Towards Efficient Key-Value Cache Management for Prefix Prefilling in LLM Inference
Yue Zhu, Hao Yu, Chen Wang, Zhuoran Liu, Eun Kyung Lee
TL;DR
Prefix prefill for KVC in LLM inference imposes significant metadata and memory pressures as input length grows, impacting time-to-first-token ($TTFT$) and throughput. The paper employs trace-driven analysis of real-world LLM-serving workloads and benchmarks Redis, CHIME, and Sherman to characterize KVC access patterns, revealing high block reuse, a mix of sequential and random accesses, and latency gaps in traditional KV stores. The findings expose a mismatch between current metadata management approaches and prefix-prefill requirements, motivating a metadata-centric redesign. The authors outline ongoing work on a hierarchical KVC caching system with a reuse-optimized metadata cache, workload-aware indexing, and hotness-aware data placement to enable low-latency, scalable long-context inference.
Abstract
The increasing adoption of large language models (LLMs) with extended context windows necessitates efficient Key-Value Cache (KVC) management to optimize inference performance.
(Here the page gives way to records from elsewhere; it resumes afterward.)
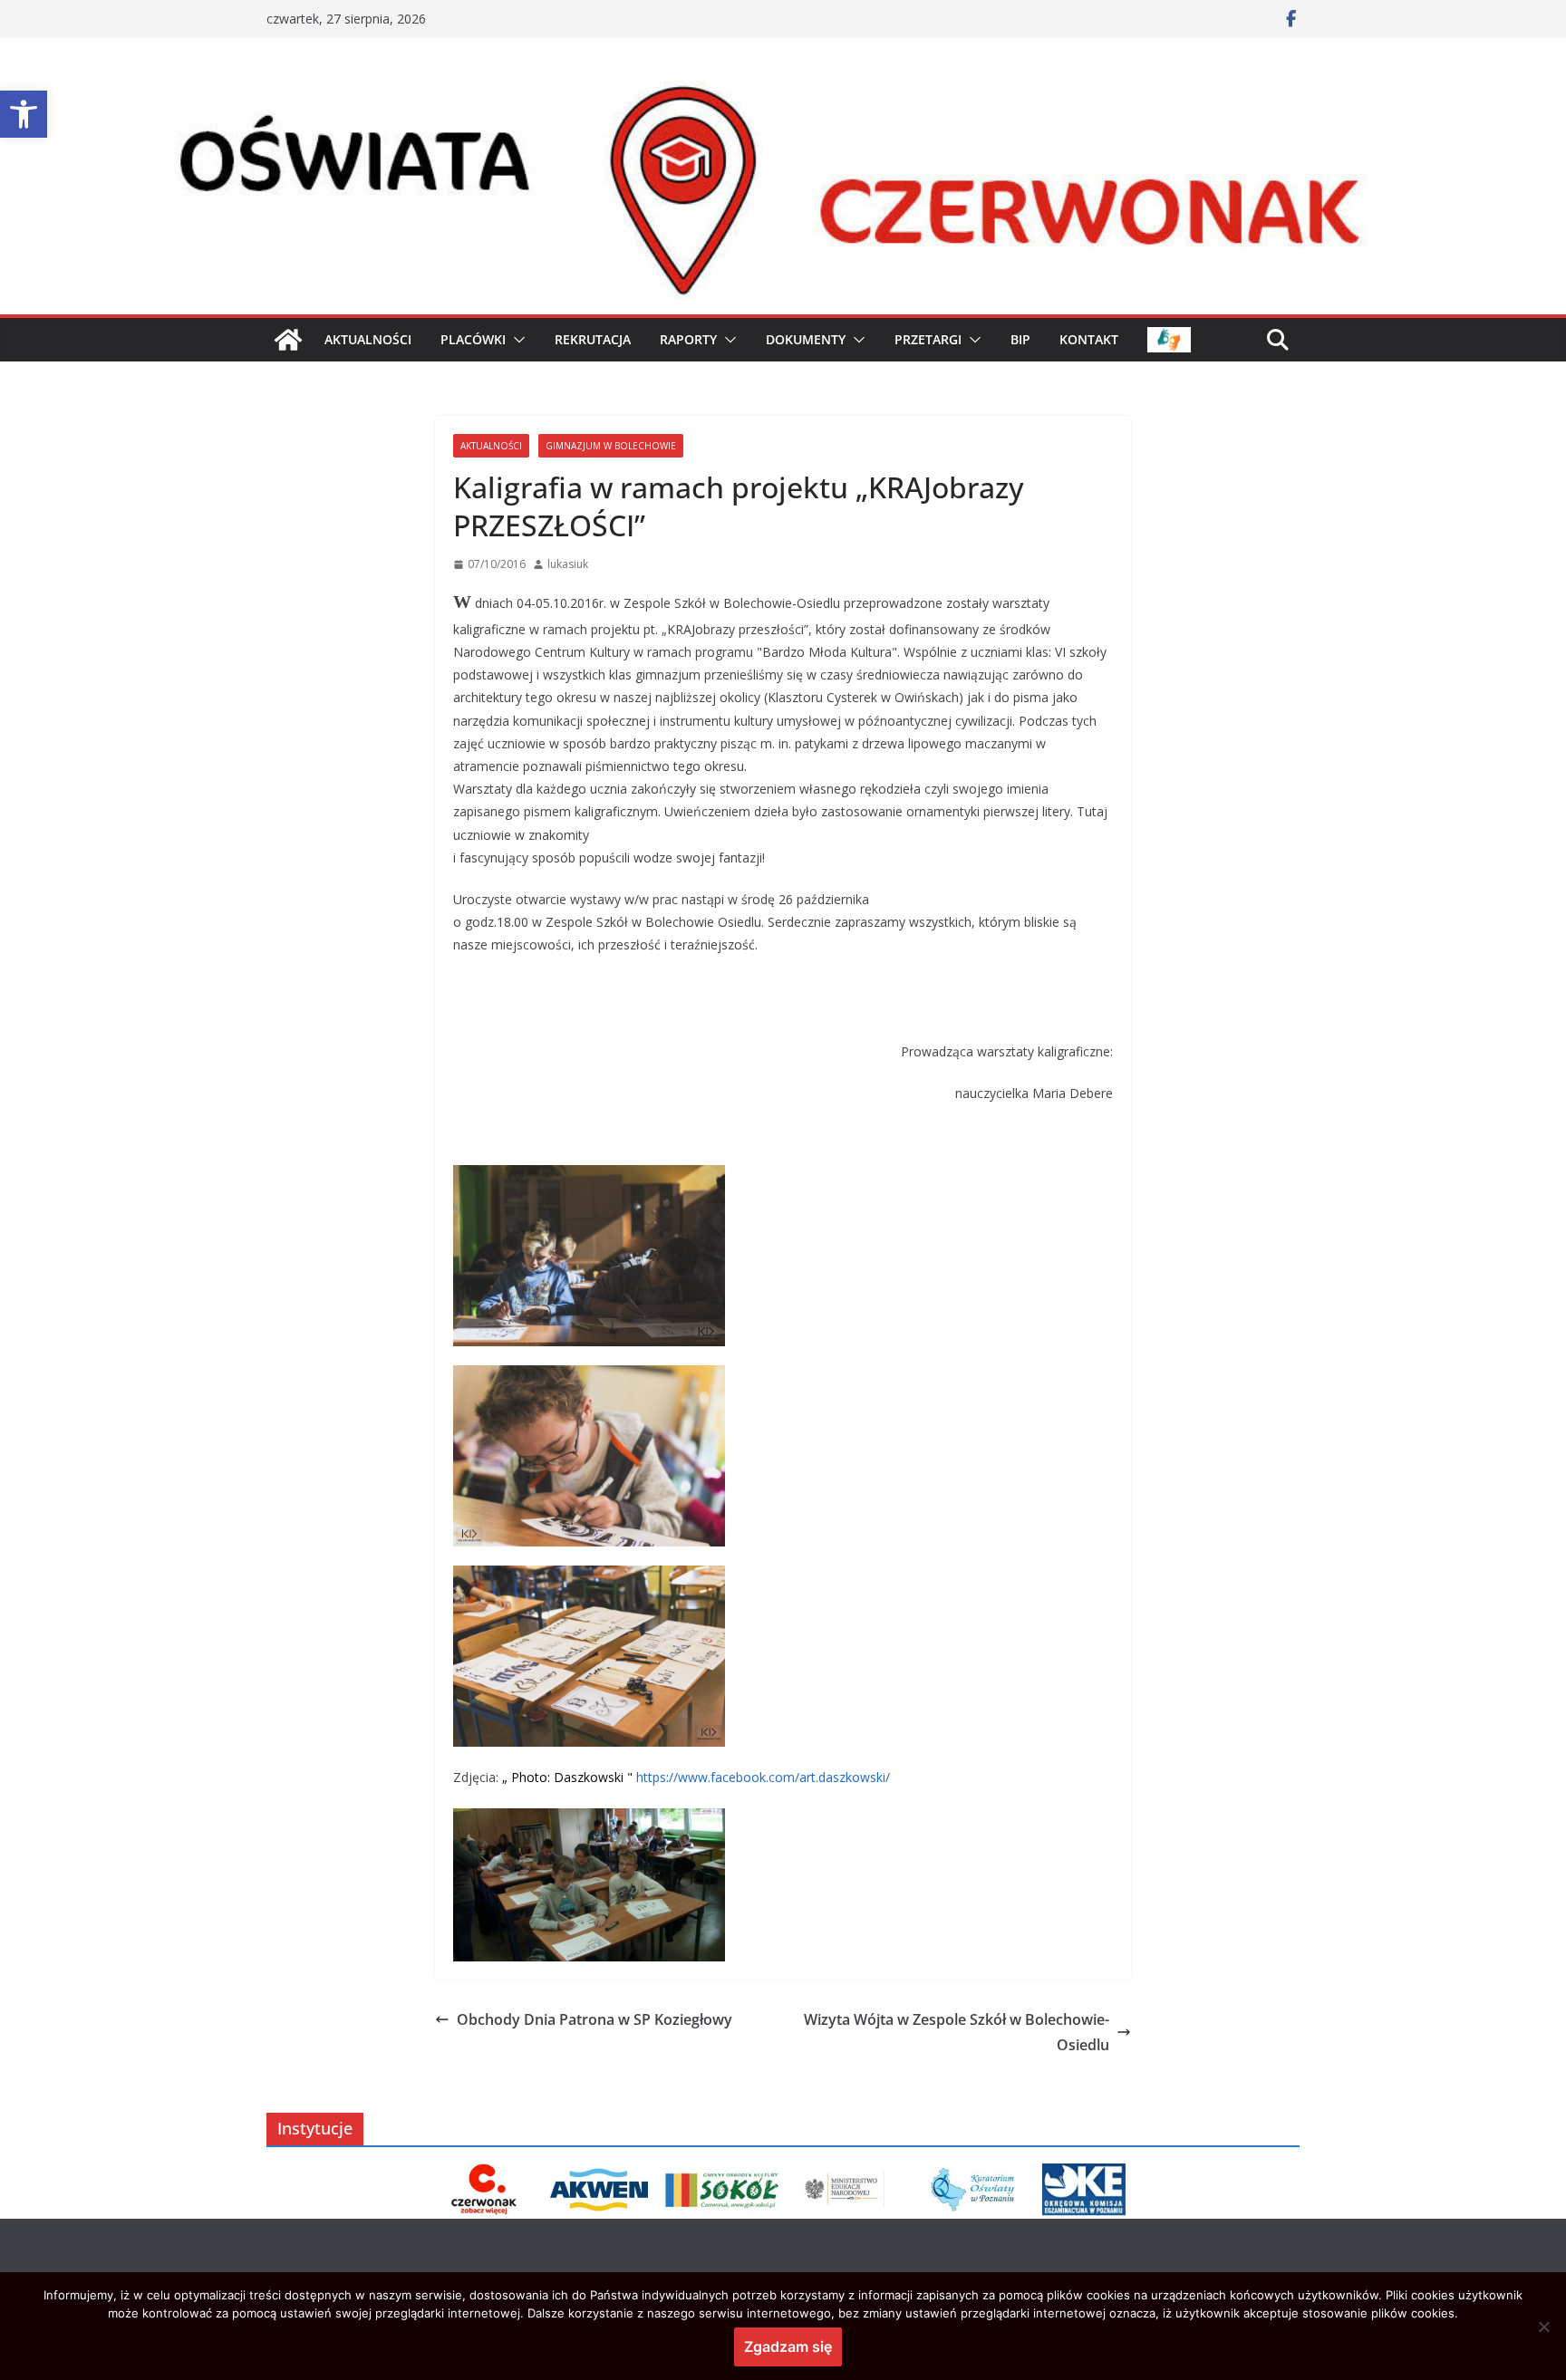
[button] (23, 114)
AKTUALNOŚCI (367, 339)
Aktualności (491, 445)
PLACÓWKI (473, 339)
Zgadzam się (788, 2346)
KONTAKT (1088, 339)
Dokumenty (806, 339)
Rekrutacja (593, 339)
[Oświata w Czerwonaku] (783, 93)
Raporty (688, 339)
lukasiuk (567, 564)
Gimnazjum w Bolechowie (611, 445)
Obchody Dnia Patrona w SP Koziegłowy (594, 2019)
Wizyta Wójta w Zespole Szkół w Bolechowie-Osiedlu (956, 2032)
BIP (1020, 339)
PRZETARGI (928, 339)
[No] (1543, 2326)
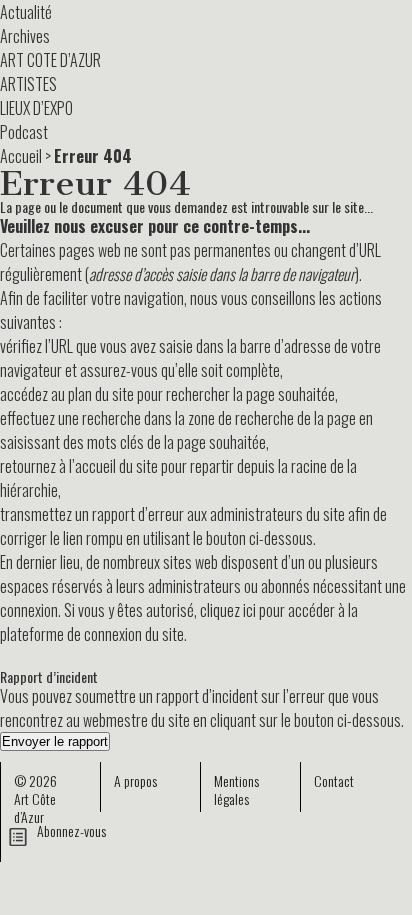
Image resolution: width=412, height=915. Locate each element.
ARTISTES (28, 84)
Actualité (26, 12)
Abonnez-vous (71, 830)
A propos (135, 780)
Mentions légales (236, 789)
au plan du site (92, 394)
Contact (334, 780)
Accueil (21, 156)
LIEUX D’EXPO (36, 108)
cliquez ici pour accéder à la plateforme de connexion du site (179, 622)
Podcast (24, 132)
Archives (25, 36)
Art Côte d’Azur (35, 807)
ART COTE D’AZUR (50, 60)
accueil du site (116, 466)
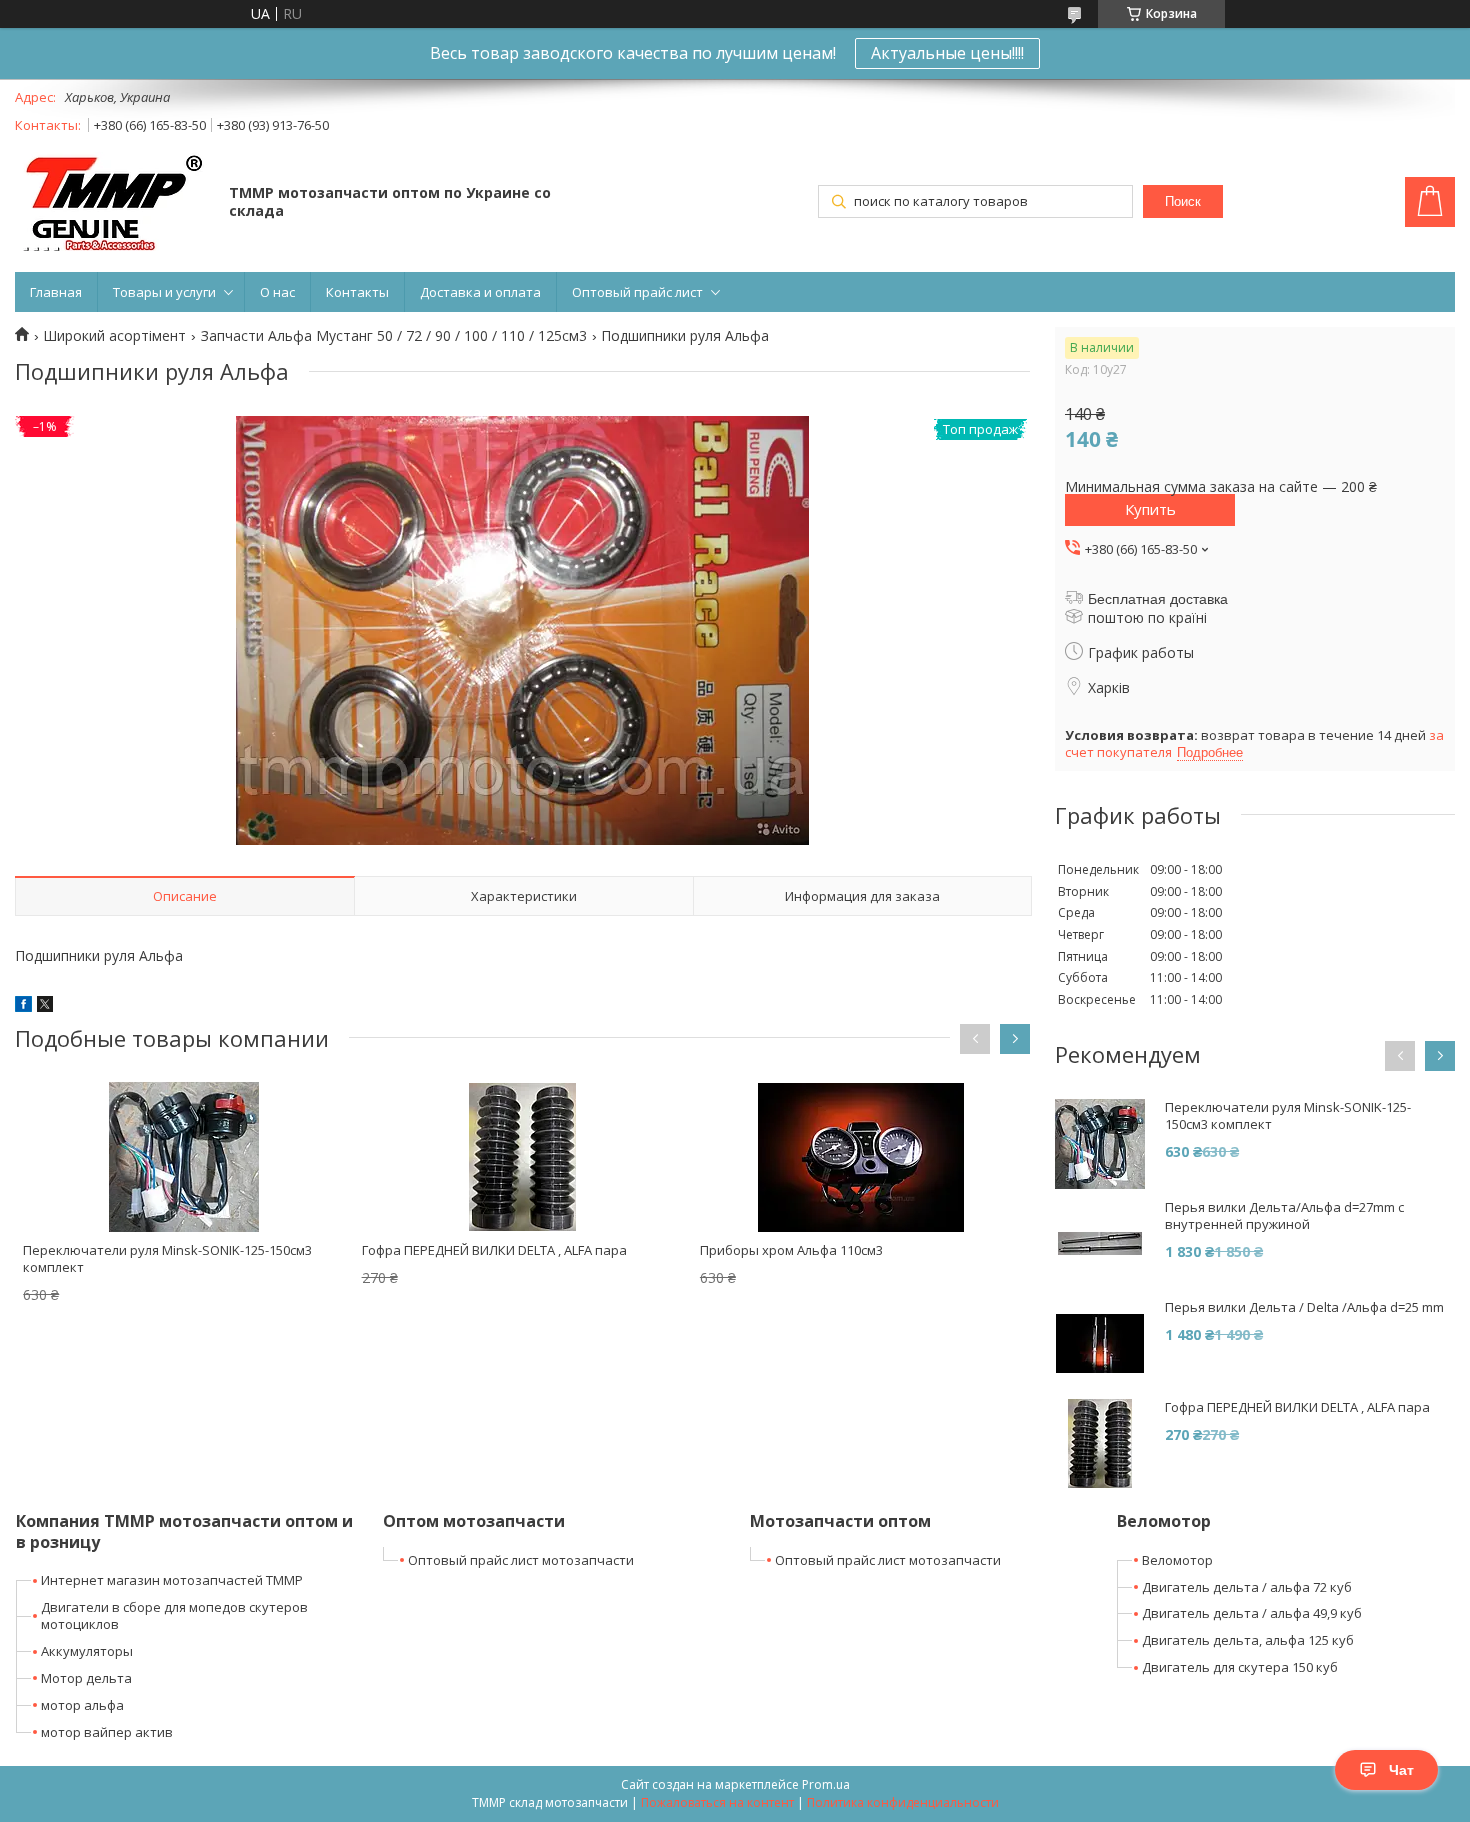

Inference workloads like Retrieval-Augmented Generation (RAG) and agents exhibit high cache reusability, making efficient caching critical to reducing redundancy and improving speed. We analyze real-world KVC access patterns using publicly available traces and evaluate commercial key-value stores like Redis and state-of-the-art RDMA-based systems (CHIME [1] and Sherman [2]) for KVC metadata management. Our work demonstrates the lack of tailored storage solution for KVC prefilling, underscores the need for an efficient distributed caching system with optimized metadata management for LLM workloads, and provides insights into designing improved KVC management systems for scalable, low-latency inference.